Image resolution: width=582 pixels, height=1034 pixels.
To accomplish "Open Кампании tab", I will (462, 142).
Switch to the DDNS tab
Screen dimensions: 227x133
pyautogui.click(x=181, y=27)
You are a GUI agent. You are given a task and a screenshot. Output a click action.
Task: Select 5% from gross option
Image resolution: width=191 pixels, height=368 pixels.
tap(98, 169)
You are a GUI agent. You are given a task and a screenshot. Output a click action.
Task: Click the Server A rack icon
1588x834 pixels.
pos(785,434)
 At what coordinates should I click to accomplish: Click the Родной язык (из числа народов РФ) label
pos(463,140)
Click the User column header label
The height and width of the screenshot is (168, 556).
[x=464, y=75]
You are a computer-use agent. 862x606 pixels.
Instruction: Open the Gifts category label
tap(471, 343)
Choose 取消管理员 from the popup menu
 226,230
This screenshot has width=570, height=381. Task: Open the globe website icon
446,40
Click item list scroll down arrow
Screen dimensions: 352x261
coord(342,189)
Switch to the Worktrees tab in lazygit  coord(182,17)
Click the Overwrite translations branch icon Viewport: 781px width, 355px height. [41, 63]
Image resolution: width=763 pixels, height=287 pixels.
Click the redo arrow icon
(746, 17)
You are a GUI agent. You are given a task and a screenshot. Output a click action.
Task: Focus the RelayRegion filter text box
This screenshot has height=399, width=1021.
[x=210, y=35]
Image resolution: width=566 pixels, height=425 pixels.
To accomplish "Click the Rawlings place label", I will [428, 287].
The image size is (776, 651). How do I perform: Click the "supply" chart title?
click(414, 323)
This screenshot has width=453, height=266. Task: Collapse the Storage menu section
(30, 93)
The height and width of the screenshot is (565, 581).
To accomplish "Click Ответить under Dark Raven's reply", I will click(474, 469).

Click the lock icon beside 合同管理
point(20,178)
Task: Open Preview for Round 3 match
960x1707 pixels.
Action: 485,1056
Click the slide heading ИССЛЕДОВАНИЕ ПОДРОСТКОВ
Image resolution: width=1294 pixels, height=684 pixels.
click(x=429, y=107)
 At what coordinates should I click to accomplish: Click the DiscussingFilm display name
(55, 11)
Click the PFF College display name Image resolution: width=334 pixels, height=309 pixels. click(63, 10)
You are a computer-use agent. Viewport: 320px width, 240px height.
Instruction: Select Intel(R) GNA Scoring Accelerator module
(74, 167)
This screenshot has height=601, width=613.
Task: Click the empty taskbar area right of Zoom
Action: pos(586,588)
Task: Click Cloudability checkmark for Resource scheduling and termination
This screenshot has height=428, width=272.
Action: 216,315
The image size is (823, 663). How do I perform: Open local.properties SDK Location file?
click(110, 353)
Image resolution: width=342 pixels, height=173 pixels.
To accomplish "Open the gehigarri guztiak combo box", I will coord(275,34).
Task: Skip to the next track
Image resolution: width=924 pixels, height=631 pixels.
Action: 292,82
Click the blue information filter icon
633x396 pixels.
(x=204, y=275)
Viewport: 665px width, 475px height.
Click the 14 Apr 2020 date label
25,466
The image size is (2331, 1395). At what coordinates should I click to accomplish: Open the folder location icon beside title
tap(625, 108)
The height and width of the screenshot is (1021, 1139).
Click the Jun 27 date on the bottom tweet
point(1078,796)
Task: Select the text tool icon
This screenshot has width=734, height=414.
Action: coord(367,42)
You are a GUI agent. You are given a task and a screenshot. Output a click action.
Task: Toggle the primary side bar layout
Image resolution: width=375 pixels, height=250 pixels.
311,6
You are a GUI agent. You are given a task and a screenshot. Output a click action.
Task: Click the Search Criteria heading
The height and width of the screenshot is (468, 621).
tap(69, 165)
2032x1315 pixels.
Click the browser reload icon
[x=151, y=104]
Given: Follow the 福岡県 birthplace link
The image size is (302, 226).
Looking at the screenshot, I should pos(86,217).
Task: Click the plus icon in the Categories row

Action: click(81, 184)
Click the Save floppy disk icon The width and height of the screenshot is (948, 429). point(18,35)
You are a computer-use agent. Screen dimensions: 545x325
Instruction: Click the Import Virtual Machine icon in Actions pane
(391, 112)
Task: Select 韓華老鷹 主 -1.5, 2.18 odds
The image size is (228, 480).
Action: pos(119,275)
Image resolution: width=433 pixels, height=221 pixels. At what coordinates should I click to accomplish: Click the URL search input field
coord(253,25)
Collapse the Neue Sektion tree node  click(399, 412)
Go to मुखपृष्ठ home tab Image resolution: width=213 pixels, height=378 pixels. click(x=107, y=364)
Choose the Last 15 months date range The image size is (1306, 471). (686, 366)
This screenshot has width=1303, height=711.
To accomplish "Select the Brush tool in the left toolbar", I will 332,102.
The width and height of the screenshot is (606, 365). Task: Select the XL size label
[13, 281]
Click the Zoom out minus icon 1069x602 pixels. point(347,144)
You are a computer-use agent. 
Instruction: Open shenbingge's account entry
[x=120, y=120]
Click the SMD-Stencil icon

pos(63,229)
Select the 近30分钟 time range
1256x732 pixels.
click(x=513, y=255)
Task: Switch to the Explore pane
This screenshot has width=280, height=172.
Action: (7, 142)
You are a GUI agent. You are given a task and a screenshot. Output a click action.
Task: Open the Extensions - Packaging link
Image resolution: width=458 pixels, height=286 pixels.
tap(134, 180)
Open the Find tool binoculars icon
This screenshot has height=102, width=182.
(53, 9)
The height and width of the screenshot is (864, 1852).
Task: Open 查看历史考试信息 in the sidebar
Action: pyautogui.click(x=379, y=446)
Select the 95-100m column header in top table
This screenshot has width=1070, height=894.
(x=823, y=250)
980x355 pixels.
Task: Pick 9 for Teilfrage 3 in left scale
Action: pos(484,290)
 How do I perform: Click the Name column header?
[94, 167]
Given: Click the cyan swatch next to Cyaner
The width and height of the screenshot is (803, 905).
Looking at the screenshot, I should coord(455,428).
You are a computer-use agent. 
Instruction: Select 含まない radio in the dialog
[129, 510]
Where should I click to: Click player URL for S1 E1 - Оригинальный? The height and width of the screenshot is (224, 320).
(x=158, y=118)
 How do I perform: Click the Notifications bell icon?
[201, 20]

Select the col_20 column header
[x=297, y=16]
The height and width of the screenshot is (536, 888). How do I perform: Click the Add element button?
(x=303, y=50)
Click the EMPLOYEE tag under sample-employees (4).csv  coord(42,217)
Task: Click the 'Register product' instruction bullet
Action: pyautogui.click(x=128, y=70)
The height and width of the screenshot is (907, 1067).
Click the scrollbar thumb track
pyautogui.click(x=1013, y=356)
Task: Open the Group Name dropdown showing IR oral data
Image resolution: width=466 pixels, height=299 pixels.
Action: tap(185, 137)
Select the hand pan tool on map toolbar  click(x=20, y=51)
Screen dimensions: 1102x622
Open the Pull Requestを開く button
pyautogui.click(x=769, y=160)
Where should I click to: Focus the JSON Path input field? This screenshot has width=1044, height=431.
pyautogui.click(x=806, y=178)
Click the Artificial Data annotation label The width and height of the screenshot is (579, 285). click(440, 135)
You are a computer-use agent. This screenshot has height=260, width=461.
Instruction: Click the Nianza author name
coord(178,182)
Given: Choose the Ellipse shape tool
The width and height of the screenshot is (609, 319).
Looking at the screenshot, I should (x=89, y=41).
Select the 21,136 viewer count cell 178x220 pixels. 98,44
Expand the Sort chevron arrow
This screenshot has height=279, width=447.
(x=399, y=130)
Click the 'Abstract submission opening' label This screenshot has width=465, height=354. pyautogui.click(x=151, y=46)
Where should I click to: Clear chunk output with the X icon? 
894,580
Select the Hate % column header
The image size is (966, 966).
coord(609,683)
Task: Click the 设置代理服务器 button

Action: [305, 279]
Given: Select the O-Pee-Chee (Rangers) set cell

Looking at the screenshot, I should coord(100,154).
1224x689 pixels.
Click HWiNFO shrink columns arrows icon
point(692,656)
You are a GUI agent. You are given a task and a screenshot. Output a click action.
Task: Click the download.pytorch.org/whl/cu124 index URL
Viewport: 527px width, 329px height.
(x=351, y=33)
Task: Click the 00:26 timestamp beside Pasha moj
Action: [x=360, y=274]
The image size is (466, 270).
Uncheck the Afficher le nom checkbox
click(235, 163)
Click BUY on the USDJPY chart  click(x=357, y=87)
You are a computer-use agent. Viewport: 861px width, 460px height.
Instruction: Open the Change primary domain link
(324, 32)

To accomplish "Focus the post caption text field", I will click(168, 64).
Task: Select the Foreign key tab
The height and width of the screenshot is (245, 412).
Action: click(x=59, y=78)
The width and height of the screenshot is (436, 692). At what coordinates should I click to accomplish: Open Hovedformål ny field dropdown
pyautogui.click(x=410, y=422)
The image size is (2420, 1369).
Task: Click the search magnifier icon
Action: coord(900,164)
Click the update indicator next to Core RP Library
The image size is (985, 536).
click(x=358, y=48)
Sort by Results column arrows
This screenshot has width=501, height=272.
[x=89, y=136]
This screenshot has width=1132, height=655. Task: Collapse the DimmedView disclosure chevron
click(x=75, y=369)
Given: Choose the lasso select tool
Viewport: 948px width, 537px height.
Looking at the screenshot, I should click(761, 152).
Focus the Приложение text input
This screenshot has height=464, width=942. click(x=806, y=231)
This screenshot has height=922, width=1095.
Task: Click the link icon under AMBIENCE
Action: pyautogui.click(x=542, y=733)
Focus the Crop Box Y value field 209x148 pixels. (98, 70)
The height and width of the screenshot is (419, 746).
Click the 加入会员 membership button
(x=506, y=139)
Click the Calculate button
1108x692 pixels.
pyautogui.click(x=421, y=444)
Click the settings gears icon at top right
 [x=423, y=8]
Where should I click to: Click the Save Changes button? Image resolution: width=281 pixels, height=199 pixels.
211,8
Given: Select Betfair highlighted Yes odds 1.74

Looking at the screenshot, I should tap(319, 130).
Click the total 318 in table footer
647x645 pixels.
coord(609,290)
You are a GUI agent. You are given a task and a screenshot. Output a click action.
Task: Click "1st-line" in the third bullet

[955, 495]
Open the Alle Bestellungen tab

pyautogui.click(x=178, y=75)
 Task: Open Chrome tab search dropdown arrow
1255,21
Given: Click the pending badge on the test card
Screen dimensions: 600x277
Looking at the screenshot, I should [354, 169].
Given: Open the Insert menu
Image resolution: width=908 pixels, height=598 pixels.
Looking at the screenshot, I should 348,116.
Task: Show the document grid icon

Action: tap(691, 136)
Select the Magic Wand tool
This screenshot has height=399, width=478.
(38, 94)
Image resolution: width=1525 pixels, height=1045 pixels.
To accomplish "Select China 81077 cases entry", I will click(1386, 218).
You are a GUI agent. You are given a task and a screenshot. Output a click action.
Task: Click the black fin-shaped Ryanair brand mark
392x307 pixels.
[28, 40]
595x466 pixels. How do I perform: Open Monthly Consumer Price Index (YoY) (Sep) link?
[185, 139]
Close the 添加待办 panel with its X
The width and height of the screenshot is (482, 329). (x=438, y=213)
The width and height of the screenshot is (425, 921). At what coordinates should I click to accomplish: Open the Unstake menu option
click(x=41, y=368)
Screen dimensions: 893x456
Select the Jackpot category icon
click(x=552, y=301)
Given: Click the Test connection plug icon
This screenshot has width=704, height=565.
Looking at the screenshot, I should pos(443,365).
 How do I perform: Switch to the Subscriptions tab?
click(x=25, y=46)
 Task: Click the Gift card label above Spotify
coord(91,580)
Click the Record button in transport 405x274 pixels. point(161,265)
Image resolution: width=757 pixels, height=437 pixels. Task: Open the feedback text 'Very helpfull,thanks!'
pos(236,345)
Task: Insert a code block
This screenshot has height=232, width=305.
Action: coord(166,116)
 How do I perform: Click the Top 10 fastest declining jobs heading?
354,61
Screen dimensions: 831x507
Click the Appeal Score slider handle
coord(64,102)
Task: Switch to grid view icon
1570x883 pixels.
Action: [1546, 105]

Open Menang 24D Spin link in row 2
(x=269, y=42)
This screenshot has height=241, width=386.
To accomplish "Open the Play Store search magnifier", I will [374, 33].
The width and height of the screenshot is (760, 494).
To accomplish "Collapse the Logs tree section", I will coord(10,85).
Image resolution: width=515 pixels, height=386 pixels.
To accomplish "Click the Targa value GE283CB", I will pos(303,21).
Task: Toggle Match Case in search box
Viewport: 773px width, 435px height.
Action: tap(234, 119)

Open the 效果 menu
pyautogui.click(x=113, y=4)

• [Written task]: Rewrite the items from the very start through the line with "pyautogui.click(x=181, y=27)", putting "panel" in place of every "tab" and leaving everything else unchanged.

• [Answer for this exercise]:
Image resolution: width=582 pixels, height=1034 pixels.
To accomplish "Open Кампании panel", I will (462, 142).
Switch to the DDNS panel
Screen dimensions: 227x133
pyautogui.click(x=181, y=27)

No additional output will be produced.